* Required work:
Across the listing, count the lines that include the string "cell". Give nothing besides the number.

(Supplied information begins)

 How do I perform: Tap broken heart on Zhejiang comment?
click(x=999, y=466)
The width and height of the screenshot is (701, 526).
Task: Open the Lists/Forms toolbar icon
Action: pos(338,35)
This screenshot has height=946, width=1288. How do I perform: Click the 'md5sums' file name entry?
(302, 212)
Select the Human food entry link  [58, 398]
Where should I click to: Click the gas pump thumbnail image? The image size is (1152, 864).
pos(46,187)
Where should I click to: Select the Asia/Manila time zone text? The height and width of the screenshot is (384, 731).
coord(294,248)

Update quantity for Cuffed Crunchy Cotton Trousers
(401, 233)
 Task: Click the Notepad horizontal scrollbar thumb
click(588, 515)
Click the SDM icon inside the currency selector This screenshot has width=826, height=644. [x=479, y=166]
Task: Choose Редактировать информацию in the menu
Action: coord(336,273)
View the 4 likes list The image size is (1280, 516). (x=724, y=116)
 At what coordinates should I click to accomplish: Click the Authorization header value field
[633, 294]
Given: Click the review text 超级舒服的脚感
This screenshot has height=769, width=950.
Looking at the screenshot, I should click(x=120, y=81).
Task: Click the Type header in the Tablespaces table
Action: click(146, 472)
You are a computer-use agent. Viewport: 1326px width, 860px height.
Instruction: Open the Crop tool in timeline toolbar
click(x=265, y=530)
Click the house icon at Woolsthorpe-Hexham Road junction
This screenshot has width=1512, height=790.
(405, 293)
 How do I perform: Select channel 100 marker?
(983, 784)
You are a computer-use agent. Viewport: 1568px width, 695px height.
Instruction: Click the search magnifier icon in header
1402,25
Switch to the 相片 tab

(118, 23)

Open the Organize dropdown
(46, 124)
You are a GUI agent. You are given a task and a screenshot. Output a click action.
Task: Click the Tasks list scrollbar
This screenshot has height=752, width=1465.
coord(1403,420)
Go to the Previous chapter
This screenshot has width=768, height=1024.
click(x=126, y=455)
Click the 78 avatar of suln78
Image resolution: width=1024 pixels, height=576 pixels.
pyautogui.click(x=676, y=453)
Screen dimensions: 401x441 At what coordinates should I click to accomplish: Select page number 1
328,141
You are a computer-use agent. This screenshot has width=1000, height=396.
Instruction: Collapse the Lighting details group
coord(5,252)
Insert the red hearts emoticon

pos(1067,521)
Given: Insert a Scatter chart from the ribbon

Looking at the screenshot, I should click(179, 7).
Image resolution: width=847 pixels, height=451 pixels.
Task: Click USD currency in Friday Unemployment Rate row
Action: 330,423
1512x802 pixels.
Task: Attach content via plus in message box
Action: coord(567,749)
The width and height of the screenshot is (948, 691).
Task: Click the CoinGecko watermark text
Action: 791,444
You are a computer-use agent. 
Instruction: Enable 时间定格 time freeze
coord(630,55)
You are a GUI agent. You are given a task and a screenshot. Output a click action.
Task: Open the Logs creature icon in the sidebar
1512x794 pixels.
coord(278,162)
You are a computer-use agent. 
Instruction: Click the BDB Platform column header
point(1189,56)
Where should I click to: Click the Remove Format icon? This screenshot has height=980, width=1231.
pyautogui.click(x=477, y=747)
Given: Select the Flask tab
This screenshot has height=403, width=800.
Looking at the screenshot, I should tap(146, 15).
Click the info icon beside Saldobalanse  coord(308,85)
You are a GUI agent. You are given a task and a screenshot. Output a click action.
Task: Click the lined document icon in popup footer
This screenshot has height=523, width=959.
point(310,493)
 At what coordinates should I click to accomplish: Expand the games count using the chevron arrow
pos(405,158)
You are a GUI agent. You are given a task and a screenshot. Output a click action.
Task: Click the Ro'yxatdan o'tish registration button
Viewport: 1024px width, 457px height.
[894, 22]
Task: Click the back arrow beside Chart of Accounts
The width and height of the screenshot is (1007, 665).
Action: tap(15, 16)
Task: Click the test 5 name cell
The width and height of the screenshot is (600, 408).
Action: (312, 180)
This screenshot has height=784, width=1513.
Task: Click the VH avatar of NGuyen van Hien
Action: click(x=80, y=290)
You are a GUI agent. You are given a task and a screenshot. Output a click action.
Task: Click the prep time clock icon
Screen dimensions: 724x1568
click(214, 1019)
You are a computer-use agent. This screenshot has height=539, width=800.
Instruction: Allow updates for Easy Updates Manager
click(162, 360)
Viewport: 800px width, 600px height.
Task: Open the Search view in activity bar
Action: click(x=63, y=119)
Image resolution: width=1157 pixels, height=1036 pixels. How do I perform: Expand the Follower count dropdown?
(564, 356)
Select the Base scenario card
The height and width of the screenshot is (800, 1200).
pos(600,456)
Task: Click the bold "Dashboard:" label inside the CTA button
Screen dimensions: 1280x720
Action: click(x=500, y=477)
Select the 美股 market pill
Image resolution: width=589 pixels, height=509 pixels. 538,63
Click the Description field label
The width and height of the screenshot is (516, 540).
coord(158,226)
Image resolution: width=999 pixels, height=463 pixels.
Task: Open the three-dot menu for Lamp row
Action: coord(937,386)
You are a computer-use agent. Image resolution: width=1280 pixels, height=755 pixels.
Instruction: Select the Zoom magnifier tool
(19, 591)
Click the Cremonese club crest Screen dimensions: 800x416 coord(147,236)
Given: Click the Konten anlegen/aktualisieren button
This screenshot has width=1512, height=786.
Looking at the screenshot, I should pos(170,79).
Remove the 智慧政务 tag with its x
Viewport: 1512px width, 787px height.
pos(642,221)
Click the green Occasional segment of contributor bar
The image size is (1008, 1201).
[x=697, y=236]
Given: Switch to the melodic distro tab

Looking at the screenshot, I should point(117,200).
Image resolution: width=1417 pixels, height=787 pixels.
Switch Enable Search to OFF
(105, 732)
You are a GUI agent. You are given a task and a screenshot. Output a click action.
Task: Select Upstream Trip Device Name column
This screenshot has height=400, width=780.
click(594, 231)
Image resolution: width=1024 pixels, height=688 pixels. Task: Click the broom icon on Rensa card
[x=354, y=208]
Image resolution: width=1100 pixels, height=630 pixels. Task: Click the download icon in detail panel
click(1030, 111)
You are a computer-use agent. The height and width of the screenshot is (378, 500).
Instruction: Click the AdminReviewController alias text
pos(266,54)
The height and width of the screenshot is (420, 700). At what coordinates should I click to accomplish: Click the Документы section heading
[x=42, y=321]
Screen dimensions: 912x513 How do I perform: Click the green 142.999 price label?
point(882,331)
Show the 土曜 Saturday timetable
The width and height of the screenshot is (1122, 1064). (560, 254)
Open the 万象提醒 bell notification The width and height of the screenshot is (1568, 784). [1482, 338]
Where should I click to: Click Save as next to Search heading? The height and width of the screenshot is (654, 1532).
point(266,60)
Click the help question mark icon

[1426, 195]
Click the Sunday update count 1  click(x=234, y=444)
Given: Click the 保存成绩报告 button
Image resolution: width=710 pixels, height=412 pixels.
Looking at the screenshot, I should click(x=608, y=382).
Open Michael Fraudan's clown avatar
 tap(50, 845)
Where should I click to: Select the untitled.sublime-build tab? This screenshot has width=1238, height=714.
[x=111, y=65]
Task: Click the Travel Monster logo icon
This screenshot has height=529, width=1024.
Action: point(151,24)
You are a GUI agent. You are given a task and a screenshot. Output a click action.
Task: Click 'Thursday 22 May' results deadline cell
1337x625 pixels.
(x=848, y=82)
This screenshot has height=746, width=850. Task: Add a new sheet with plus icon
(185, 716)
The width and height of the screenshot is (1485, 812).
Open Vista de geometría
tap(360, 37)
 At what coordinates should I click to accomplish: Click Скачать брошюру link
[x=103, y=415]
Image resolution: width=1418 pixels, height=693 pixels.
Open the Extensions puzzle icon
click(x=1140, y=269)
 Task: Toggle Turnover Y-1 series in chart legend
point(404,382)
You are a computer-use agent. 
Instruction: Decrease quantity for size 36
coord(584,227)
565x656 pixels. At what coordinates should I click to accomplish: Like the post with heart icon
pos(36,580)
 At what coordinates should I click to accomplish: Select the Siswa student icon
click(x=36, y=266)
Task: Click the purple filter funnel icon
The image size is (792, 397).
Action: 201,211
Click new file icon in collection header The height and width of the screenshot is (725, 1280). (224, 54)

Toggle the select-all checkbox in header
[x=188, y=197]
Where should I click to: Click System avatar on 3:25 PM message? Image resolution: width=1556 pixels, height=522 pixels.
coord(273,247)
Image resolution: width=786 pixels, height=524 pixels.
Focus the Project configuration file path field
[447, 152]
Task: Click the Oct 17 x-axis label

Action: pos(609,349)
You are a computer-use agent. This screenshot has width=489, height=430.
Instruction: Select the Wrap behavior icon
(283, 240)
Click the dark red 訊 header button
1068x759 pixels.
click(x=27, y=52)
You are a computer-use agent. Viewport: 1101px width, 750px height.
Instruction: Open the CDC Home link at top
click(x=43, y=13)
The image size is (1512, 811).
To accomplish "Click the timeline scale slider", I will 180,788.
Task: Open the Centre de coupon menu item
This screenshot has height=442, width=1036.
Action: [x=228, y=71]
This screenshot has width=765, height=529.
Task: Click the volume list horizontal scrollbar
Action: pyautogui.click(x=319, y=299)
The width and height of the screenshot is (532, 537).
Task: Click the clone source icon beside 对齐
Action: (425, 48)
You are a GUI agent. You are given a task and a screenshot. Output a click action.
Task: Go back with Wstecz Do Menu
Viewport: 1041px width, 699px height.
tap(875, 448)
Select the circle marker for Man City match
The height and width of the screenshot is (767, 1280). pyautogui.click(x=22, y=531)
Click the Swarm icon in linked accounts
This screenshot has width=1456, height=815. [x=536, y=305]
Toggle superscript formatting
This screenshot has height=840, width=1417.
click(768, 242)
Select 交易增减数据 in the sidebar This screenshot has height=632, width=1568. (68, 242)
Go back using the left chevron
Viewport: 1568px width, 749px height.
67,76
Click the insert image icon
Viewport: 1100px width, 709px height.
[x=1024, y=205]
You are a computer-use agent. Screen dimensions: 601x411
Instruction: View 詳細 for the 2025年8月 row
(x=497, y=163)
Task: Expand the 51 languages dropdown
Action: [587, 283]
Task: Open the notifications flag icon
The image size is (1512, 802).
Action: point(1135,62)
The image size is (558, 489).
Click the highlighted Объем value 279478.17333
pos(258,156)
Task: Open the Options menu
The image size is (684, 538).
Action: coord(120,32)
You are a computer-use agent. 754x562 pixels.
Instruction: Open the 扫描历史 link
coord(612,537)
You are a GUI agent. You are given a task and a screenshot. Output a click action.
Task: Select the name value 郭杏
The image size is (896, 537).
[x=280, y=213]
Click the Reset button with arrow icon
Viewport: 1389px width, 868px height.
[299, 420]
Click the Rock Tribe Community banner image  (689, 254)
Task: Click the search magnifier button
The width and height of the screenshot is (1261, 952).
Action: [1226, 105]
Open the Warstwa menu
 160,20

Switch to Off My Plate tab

(Supplied information ends)

* Solution to the exercise:
2